Wednesday 29 March 2017

Years of uncertainty if Britain quits the EU, warns Ryanair's O'Leary

Ryanair CEO Michael O'Leary. Photo: AFP/Getty Images
Ryanair CEO Michael O'Leary. Photo: AFP/Getty Images

John Mulgrew and John Mulligan

Ryanair boss Michael O'Leary has warned of years of confusion for business if the UK votes to leave the European Union.

Investment would be delayed or moved elsewhere if that happened, he said.

"There is no doubt if the UK leaves the EU for that three or four year period where they are negotiating to stay in the single market, there will be uncertainty.

"We - as a big investor in the UK economy - will invest less. Other big firms who want to invest in the EU will not invest in the UK, they will put those investment in the Republic or Germany."

He was speaking at the launch of new Ryanair services from Belfast yesterday, where he called on Stormont to do more to help airlines.

Mr O'Leary said scrapping air passenger duty in the UK was "the only way forward".

He also wants Stormont to do more in order to help create new routes and attract airlines.

"I think Stormont needs to mobilise... the Northern Ireland tourism industry suffers because there is no travel tax in the Republic, and there is a very mobile, porous border.

Taxes

"A million people a year are travelling from Northern Ireland to Dublin to get lower fares that have no travel tax," he said.

The new routes - which will begin this winter from Belfast International Airport - will include Berlin and Krakow, alongside popular sun destinations such as Malaga and Tenerife.

The airline is also increasing the number of Belfast to London Gatwick flights to five a day.

He said additional routes could follow later ths year.

"I hope later in the year we will be returning and announce that a fourth aircraft will be based here... and some more exciting routes to announce as well."

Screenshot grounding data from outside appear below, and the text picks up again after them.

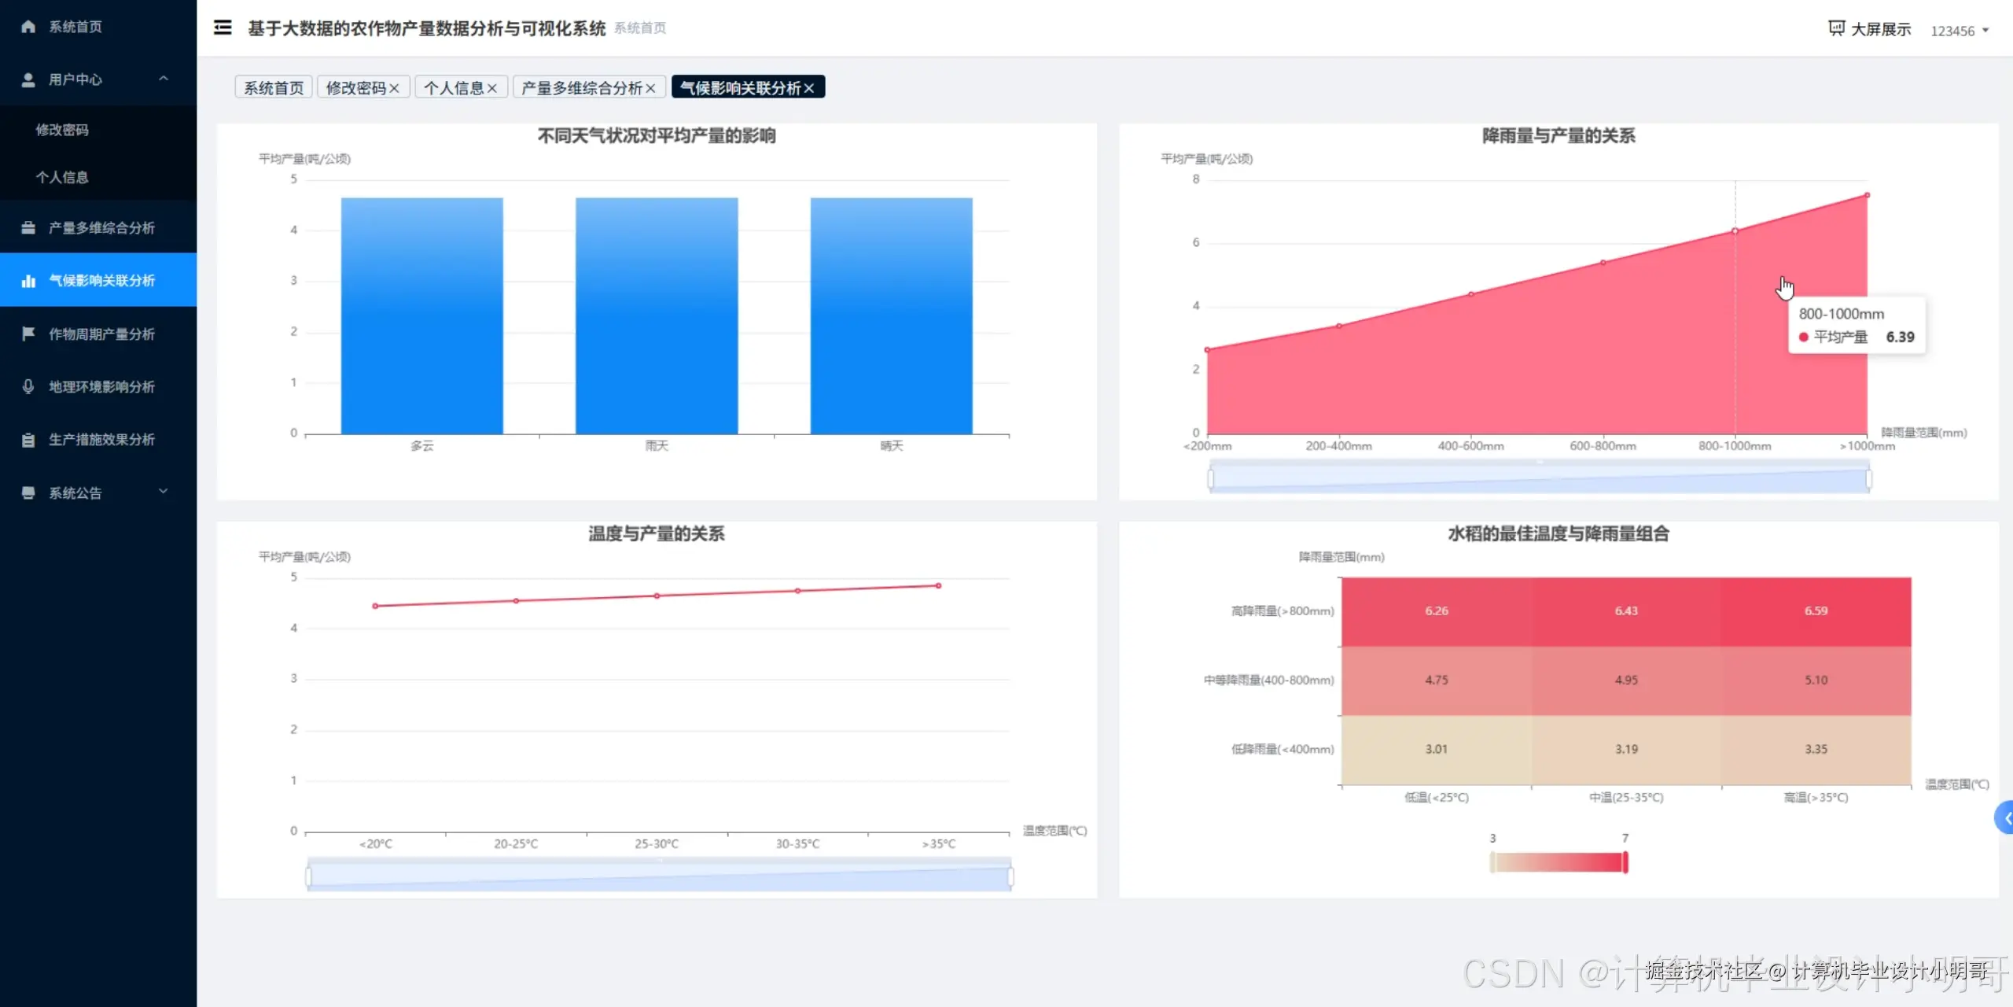Expand the 系统公告 menu chevron
The image size is (2013, 1007).
pos(164,492)
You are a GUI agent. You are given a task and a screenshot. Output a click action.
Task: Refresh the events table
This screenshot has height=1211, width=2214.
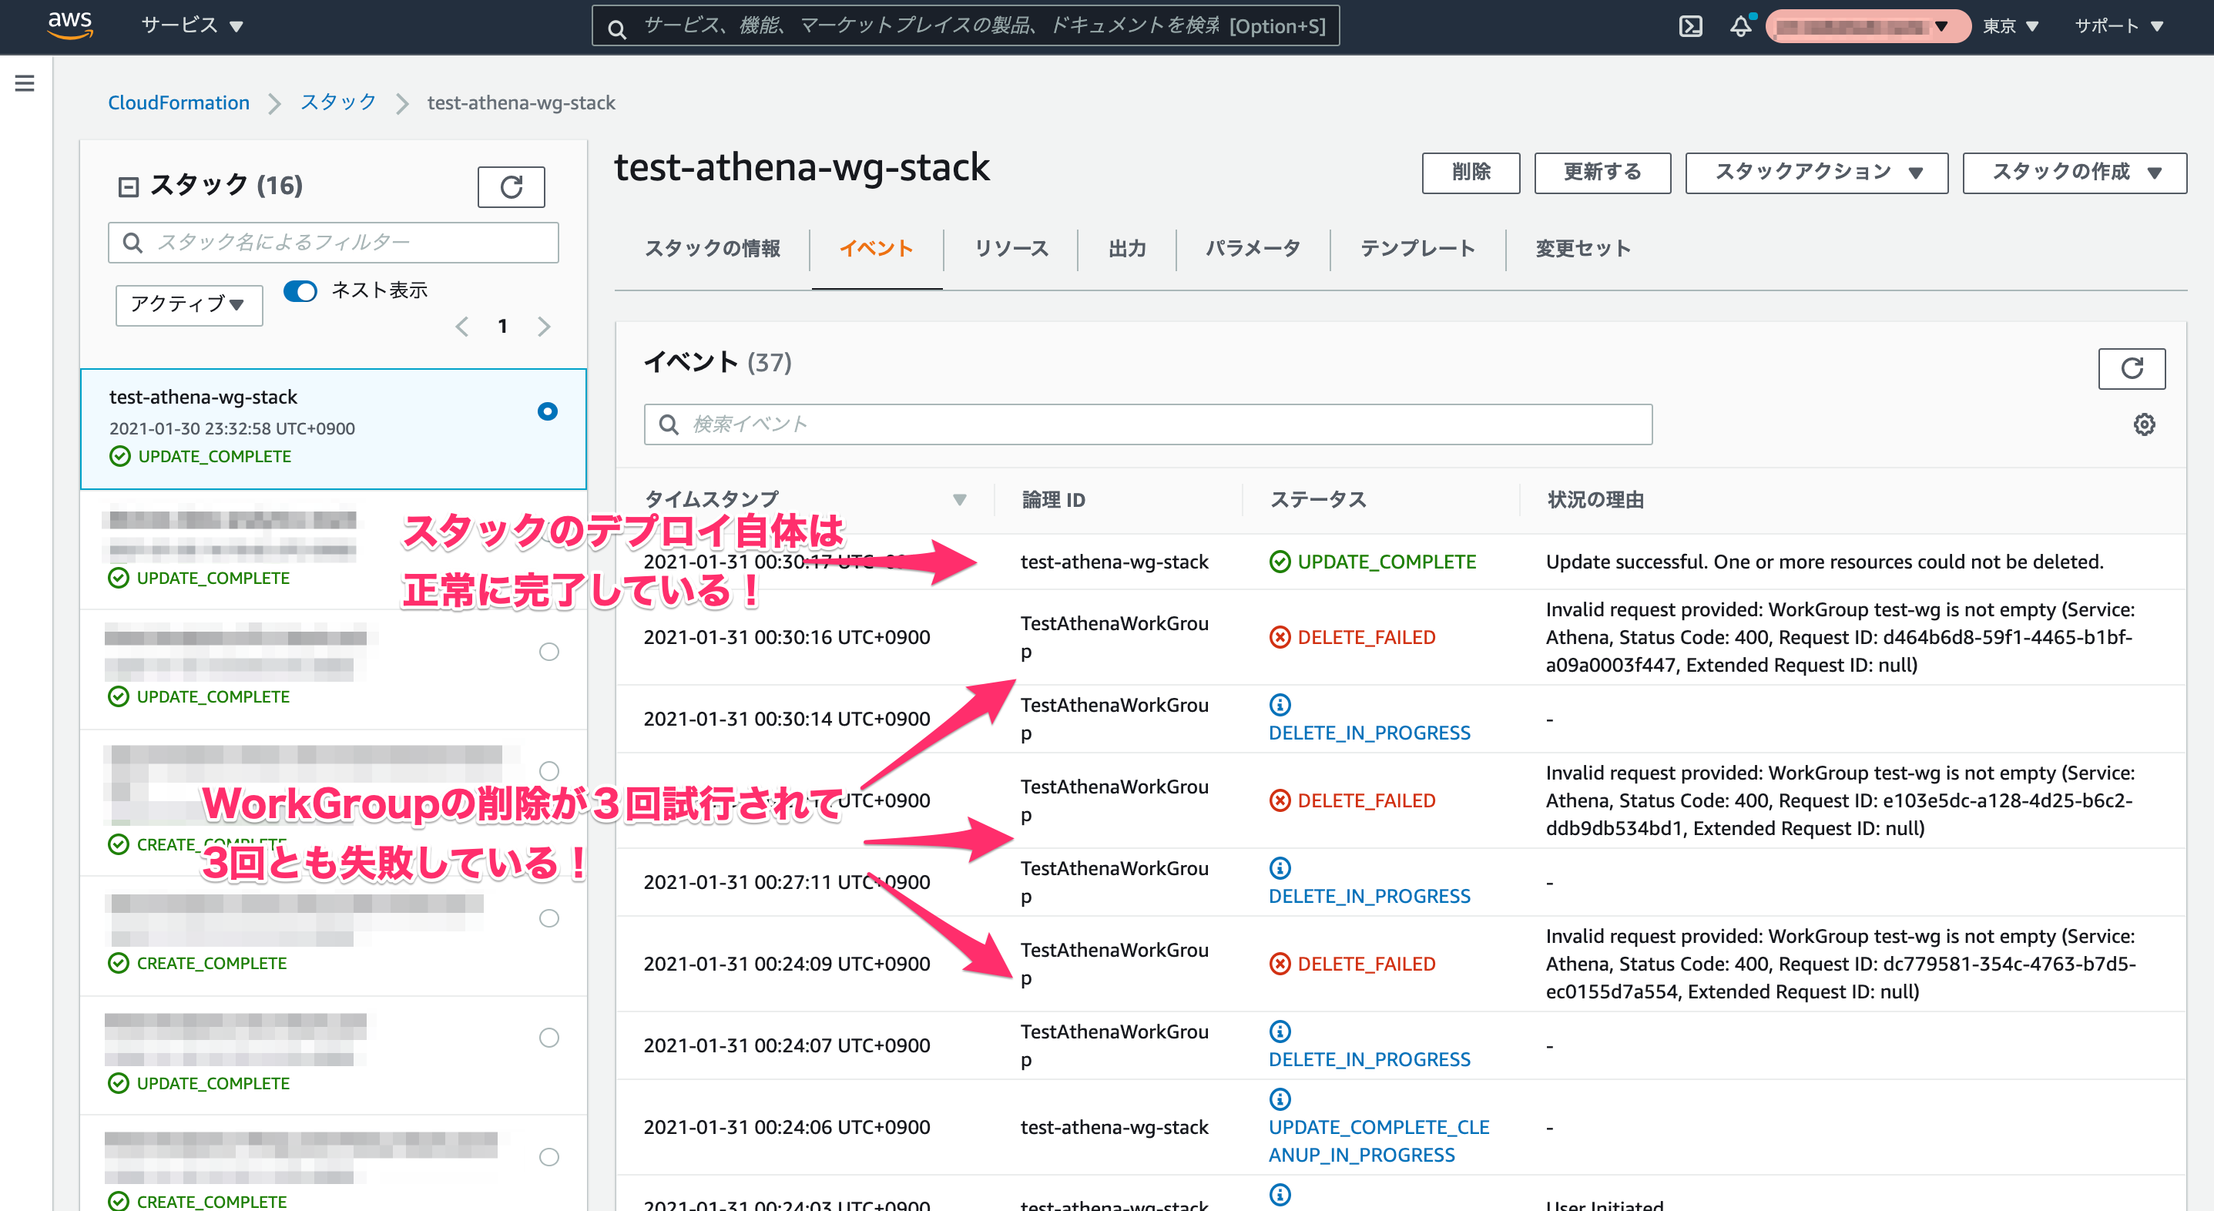(x=2131, y=369)
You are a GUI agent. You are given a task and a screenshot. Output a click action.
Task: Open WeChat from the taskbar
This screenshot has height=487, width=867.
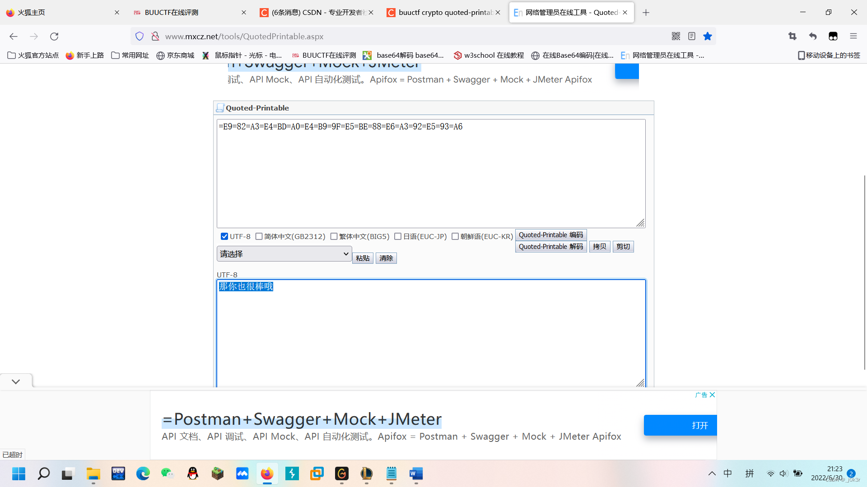click(x=168, y=473)
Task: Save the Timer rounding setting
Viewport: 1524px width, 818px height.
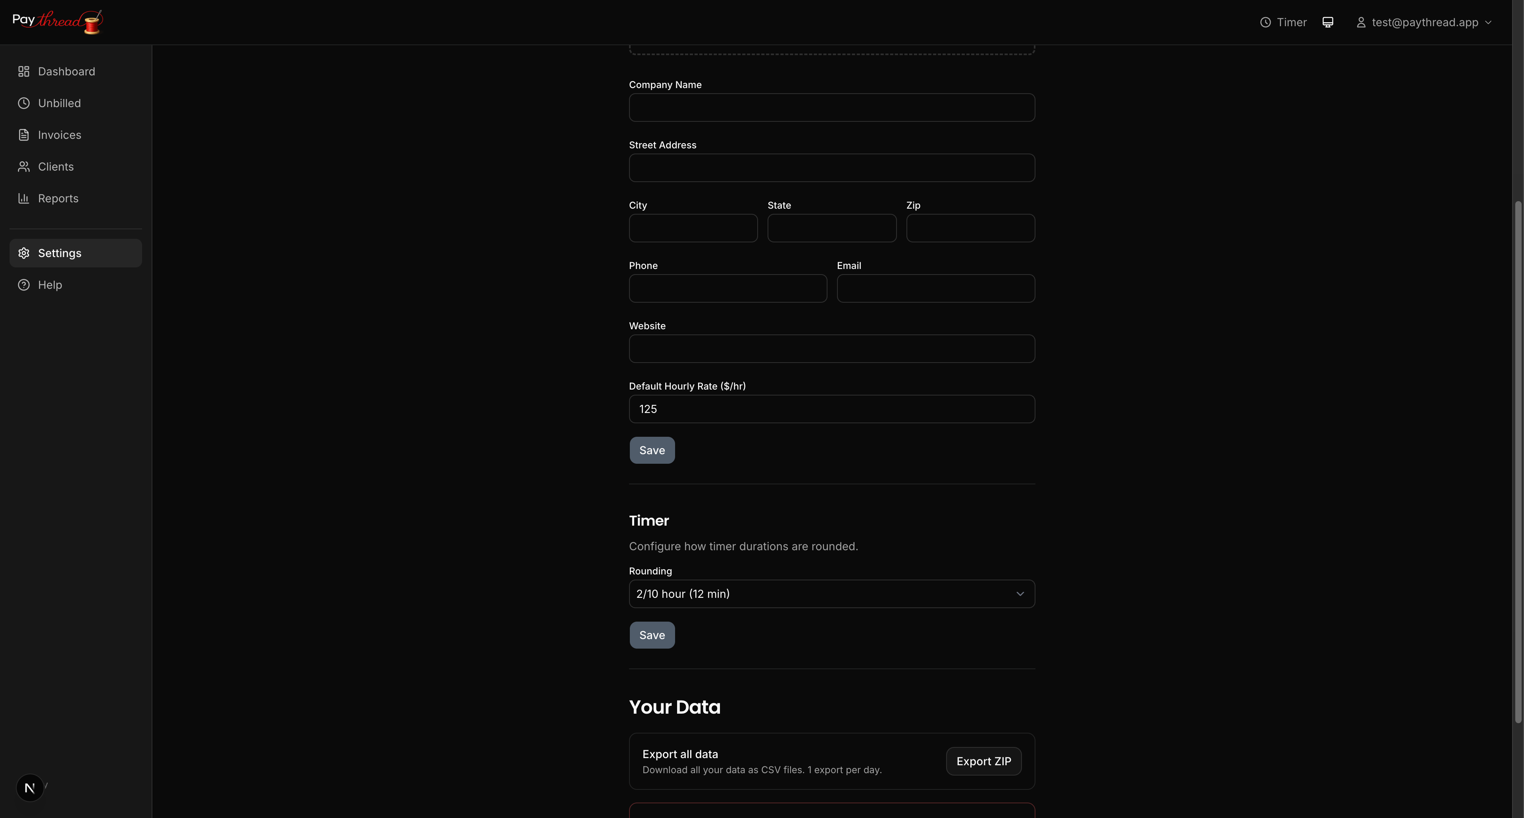Action: 651,635
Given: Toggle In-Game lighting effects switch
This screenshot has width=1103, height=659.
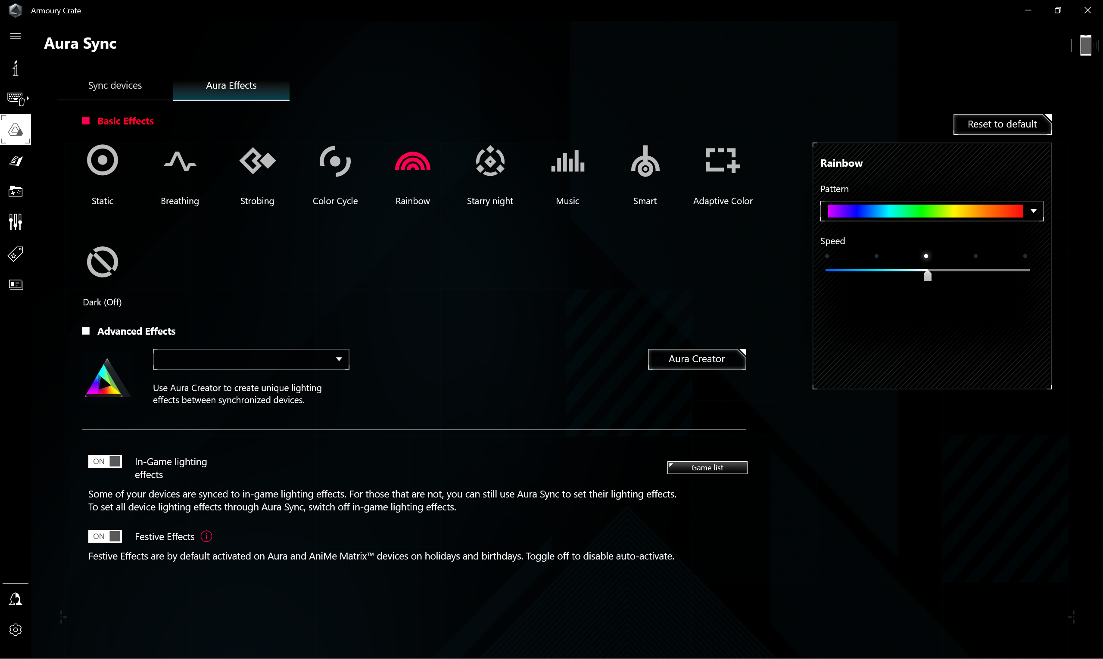Looking at the screenshot, I should pyautogui.click(x=105, y=461).

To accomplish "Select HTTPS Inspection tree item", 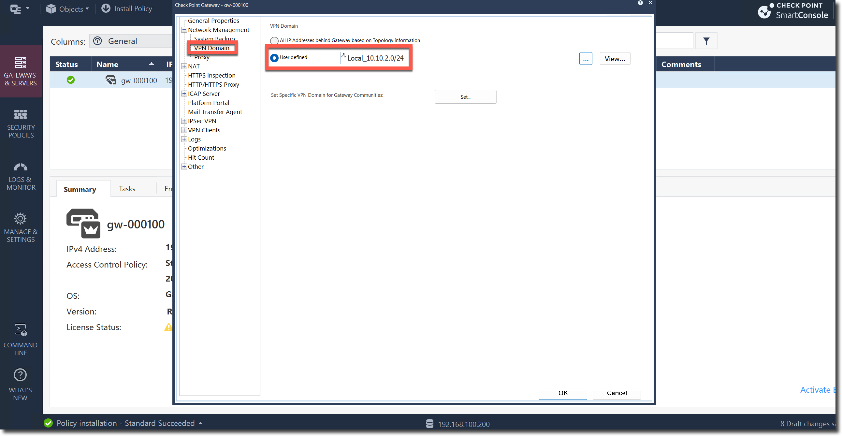I will point(211,75).
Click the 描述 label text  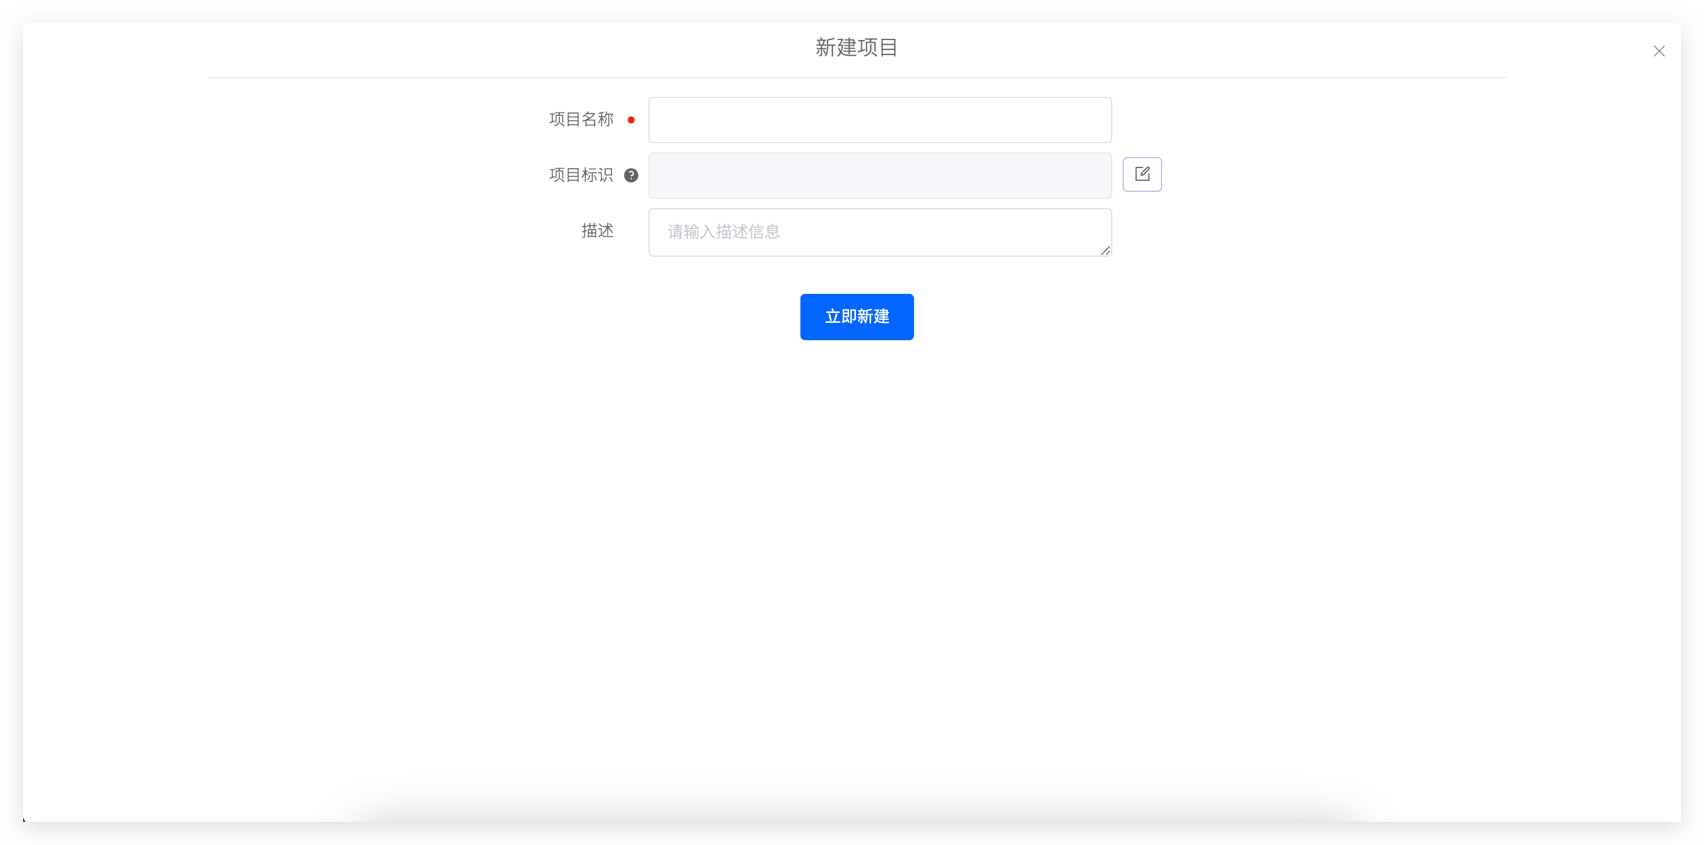click(x=597, y=231)
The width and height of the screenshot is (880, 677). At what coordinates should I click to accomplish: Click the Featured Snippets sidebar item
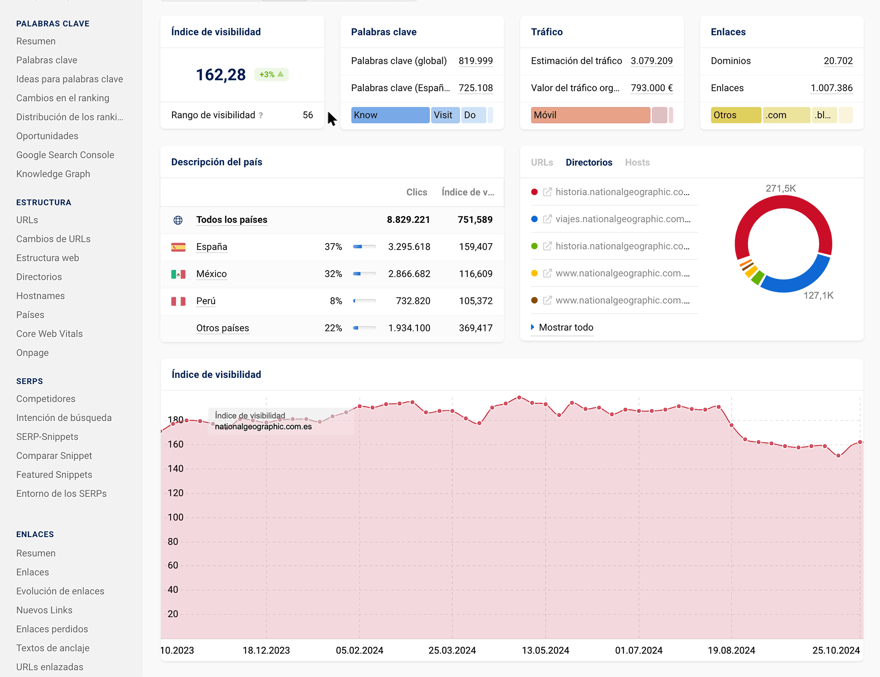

He said he was now plugging Belfast's 'premier' airport, snubbing Belfast City Airport, which the airline pulled out of in 2010.

The airline is investing $300m (£212m) in three new planes, and said it would create 750 jobs.

The new hub will begin flights to London later this month.

And he reitereated his firm opposition to the UK leaving the EU, which he says "there is no upside to".

The Belfast launch came as Ryanair reported record passenger numbers for February.

It carried 7.4m passengers last month, 28pc more than in February last year, thanks to more and fuller aircraft.